◆ Exercise requirements ◆
The records below should be printed once more, exactly as they appear.

**** Entries supplied ****

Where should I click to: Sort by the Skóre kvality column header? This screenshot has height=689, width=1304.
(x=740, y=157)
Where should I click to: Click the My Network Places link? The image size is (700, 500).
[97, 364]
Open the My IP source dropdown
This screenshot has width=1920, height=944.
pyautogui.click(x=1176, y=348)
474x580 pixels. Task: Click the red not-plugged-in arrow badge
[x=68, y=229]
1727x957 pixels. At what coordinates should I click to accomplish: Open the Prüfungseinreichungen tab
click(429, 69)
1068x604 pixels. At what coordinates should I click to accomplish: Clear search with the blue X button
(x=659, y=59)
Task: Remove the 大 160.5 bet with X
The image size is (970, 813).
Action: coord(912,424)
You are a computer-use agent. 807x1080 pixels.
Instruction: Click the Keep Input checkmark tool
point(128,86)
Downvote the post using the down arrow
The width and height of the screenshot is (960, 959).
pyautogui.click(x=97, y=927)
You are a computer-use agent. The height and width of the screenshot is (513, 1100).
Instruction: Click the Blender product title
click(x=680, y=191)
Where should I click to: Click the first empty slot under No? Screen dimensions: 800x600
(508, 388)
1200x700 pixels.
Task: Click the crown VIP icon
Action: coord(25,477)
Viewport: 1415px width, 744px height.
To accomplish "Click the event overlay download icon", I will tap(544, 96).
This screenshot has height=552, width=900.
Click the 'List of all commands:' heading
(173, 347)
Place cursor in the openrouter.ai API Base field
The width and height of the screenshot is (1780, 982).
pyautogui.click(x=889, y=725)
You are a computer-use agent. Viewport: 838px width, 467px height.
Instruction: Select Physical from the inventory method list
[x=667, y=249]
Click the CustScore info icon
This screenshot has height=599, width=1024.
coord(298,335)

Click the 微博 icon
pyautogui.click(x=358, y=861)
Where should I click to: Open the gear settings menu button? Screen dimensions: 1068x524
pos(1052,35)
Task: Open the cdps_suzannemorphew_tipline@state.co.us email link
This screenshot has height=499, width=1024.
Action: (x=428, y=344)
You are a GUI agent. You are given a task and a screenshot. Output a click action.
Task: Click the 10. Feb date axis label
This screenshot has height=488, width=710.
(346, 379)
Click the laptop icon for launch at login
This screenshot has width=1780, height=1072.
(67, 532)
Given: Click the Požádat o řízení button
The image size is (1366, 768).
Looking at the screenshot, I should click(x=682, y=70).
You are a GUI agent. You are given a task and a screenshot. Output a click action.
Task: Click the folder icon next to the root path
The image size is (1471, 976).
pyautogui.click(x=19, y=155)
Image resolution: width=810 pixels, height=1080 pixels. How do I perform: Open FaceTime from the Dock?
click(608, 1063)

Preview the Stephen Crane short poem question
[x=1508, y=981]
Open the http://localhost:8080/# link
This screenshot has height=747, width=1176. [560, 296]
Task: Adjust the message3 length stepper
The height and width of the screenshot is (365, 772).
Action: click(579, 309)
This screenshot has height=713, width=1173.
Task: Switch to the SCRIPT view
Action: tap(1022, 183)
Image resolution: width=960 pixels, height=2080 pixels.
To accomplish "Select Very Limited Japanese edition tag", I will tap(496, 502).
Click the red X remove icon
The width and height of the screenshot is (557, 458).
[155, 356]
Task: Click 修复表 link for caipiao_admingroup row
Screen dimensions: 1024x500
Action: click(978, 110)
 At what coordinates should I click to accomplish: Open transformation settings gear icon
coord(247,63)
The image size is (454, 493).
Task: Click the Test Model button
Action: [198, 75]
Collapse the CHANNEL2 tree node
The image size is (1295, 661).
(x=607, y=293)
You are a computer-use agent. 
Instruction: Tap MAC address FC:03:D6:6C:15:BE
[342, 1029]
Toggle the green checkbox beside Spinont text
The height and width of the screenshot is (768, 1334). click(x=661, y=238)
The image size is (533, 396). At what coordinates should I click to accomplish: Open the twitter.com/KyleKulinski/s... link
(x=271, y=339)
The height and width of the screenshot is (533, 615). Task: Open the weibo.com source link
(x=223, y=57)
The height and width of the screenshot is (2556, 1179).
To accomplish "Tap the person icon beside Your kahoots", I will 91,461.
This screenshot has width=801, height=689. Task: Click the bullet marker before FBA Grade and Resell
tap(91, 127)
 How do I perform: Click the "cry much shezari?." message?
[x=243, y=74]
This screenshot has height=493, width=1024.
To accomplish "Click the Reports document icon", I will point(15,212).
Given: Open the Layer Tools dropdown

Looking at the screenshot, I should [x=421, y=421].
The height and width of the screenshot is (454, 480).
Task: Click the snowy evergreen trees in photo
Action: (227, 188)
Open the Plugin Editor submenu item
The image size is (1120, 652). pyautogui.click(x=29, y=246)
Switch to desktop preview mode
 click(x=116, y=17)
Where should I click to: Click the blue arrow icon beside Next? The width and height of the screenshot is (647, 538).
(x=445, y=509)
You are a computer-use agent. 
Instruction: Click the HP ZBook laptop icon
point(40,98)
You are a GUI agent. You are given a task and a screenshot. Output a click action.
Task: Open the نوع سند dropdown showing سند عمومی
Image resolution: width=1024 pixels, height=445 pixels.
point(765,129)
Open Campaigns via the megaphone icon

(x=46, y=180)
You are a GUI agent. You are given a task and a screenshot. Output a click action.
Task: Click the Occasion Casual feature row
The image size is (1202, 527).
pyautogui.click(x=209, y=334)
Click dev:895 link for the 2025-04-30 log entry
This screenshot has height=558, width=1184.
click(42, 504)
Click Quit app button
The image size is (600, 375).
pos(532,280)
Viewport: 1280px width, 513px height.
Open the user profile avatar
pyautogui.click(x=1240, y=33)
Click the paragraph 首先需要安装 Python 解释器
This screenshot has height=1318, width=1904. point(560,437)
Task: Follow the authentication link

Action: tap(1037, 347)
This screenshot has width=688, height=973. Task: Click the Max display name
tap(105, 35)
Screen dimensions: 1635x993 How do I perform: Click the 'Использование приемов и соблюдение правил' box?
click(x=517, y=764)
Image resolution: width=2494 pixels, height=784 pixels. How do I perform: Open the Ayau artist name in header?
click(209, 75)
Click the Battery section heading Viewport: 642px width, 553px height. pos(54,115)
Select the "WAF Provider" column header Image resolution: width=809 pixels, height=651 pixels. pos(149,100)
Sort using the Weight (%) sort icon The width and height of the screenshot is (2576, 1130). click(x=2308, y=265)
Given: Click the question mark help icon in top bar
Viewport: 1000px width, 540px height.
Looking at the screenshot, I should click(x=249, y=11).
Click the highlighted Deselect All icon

****

◆ Response to this task ◆
Where should I click to: Sort by the Skóre kvality column header? This screenshot has height=689, width=1304.
(x=740, y=157)
Where should I click to: Click the My Network Places link? The image size is (700, 500).
[97, 364]
Open the My IP source dropdown
This screenshot has width=1920, height=944.
pyautogui.click(x=1176, y=348)
474x580 pixels. Task: Click the red not-plugged-in arrow badge
[x=68, y=229]
1727x957 pixels. At what coordinates should I click to accomplish: Open the Prüfungseinreichungen tab
click(429, 69)
1068x604 pixels. At what coordinates should I click to accomplish: Clear search with the blue X button
(x=659, y=59)
Task: Remove the 大 160.5 bet with X
The image size is (970, 813).
Action: coord(912,424)
You are a computer-use agent. 807x1080 pixels.
Instruction: Click the Keep Input checkmark tool
point(128,86)
Downvote the post using the down arrow
The width and height of the screenshot is (960, 959).
pyautogui.click(x=97, y=927)
You are a computer-use agent. The height and width of the screenshot is (513, 1100).
Instruction: Click the Blender product title
click(x=680, y=191)
Where should I click to: Click the first empty slot under No? Screen dimensions: 800x600
(508, 388)
1200x700 pixels.
Task: Click the crown VIP icon
Action: coord(25,477)
Viewport: 1415px width, 744px height.
To accomplish "Click the event overlay download icon", I will tap(544, 96).
This screenshot has height=552, width=900.
Click the 'List of all commands:' heading
(173, 347)
Place cursor in the openrouter.ai API Base field
The width and height of the screenshot is (1780, 982).
pyautogui.click(x=889, y=725)
You are a computer-use agent. Viewport: 838px width, 467px height.
Instruction: Select Physical from the inventory method list
[x=667, y=249]
Click the CustScore info icon
This screenshot has height=599, width=1024.
coord(298,335)

Click the 微博 icon
pyautogui.click(x=358, y=861)
Where should I click to: Open the gear settings menu button? Screen dimensions: 1068x524
pos(1052,35)
Task: Open the cdps_suzannemorphew_tipline@state.co.us email link
This screenshot has height=499, width=1024.
Action: (x=428, y=344)
You are a GUI agent. You are given a task and a screenshot. Output a click action.
Task: Click the 10. Feb date axis label
This screenshot has height=488, width=710.
(346, 379)
Click the laptop icon for launch at login
This screenshot has width=1780, height=1072.
(67, 532)
Given: Click the Požádat o řízení button
The image size is (1366, 768).
Looking at the screenshot, I should click(x=682, y=70).
You are a GUI agent. You are given a task and a screenshot. Output a click action.
Task: Click the folder icon next to the root path
The image size is (1471, 976).
pyautogui.click(x=19, y=155)
Image resolution: width=810 pixels, height=1080 pixels. How do I perform: Open FaceTime from the Dock?
click(608, 1063)

Preview the Stephen Crane short poem question
[x=1508, y=981]
Open the http://localhost:8080/# link
This screenshot has height=747, width=1176. [560, 296]
Task: Adjust the message3 length stepper
The height and width of the screenshot is (365, 772).
Action: click(579, 309)
This screenshot has height=713, width=1173.
Task: Switch to the SCRIPT view
Action: tap(1022, 183)
Image resolution: width=960 pixels, height=2080 pixels.
To accomplish "Select Very Limited Japanese edition tag", I will tap(496, 502).
Click the red X remove icon
The width and height of the screenshot is (557, 458).
[155, 356]
Task: Click 修复表 link for caipiao_admingroup row
Screen dimensions: 1024x500
Action: click(978, 110)
 At what coordinates should I click to accomplish: Open transformation settings gear icon
coord(247,63)
The image size is (454, 493).
Task: Click the Test Model button
Action: [198, 75]
Collapse the CHANNEL2 tree node
The image size is (1295, 661).
(x=607, y=293)
You are a computer-use agent. 
Instruction: Tap MAC address FC:03:D6:6C:15:BE
[342, 1029]
Toggle the green checkbox beside Spinont text
The height and width of the screenshot is (768, 1334). click(x=661, y=238)
The image size is (533, 396). At what coordinates should I click to accomplish: Open the twitter.com/KyleKulinski/s... link
(x=271, y=339)
The height and width of the screenshot is (533, 615). Task: Open the weibo.com source link
(x=223, y=57)
The height and width of the screenshot is (2556, 1179).
To accomplish "Tap the person icon beside Your kahoots", I will 91,461.
This screenshot has width=801, height=689. Task: Click the bullet marker before FBA Grade and Resell
tap(91, 127)
 How do I perform: Click the "cry much shezari?." message?
[x=243, y=74]
This screenshot has height=493, width=1024.
To accomplish "Click the Reports document icon", I will point(15,212).
Given: Open the Layer Tools dropdown

Looking at the screenshot, I should [x=421, y=421].
The height and width of the screenshot is (454, 480).
Task: Click the snowy evergreen trees in photo
Action: (227, 188)
Open the Plugin Editor submenu item
The image size is (1120, 652). pyautogui.click(x=29, y=246)
Switch to desktop preview mode
 click(x=116, y=17)
Where should I click to: Click the blue arrow icon beside Next? The width and height of the screenshot is (647, 538).
(x=445, y=509)
You are a computer-use agent. 
Instruction: Click the HP ZBook laptop icon
point(40,98)
You are a GUI agent. You are given a task and a screenshot. Output a click action.
Task: Open the نوع سند dropdown showing سند عمومی
Image resolution: width=1024 pixels, height=445 pixels.
point(765,129)
Open Campaigns via the megaphone icon

(x=46, y=180)
You are a GUI agent. You are given a task and a screenshot. Output a click action.
Task: Click the Occasion Casual feature row
The image size is (1202, 527).
pyautogui.click(x=209, y=334)
Click dev:895 link for the 2025-04-30 log entry
This screenshot has height=558, width=1184.
click(42, 504)
Click Quit app button
The image size is (600, 375).
pos(532,280)
Viewport: 1280px width, 513px height.
Open the user profile avatar
pyautogui.click(x=1240, y=33)
Click the paragraph 首先需要安装 Python 解释器
This screenshot has height=1318, width=1904. point(560,437)
Task: Follow the authentication link

Action: tap(1037, 347)
This screenshot has width=688, height=973. Task: Click the Max display name
tap(105, 35)
Screen dimensions: 1635x993 How do I perform: Click the 'Использование приемов и соблюдение правил' box?
click(x=517, y=764)
Image resolution: width=2494 pixels, height=784 pixels. How do I perform: Open the Ayau artist name in header?
click(209, 75)
Click the Battery section heading Viewport: 642px width, 553px height. pos(54,115)
Select the "WAF Provider" column header Image resolution: width=809 pixels, height=651 pixels. pos(149,100)
Sort using the Weight (%) sort icon The width and height of the screenshot is (2576, 1130). click(x=2308, y=265)
Given: Click the question mark help icon in top bar
Viewport: 1000px width, 540px height.
Looking at the screenshot, I should click(x=249, y=11).
Click the highlighted Deselect All icon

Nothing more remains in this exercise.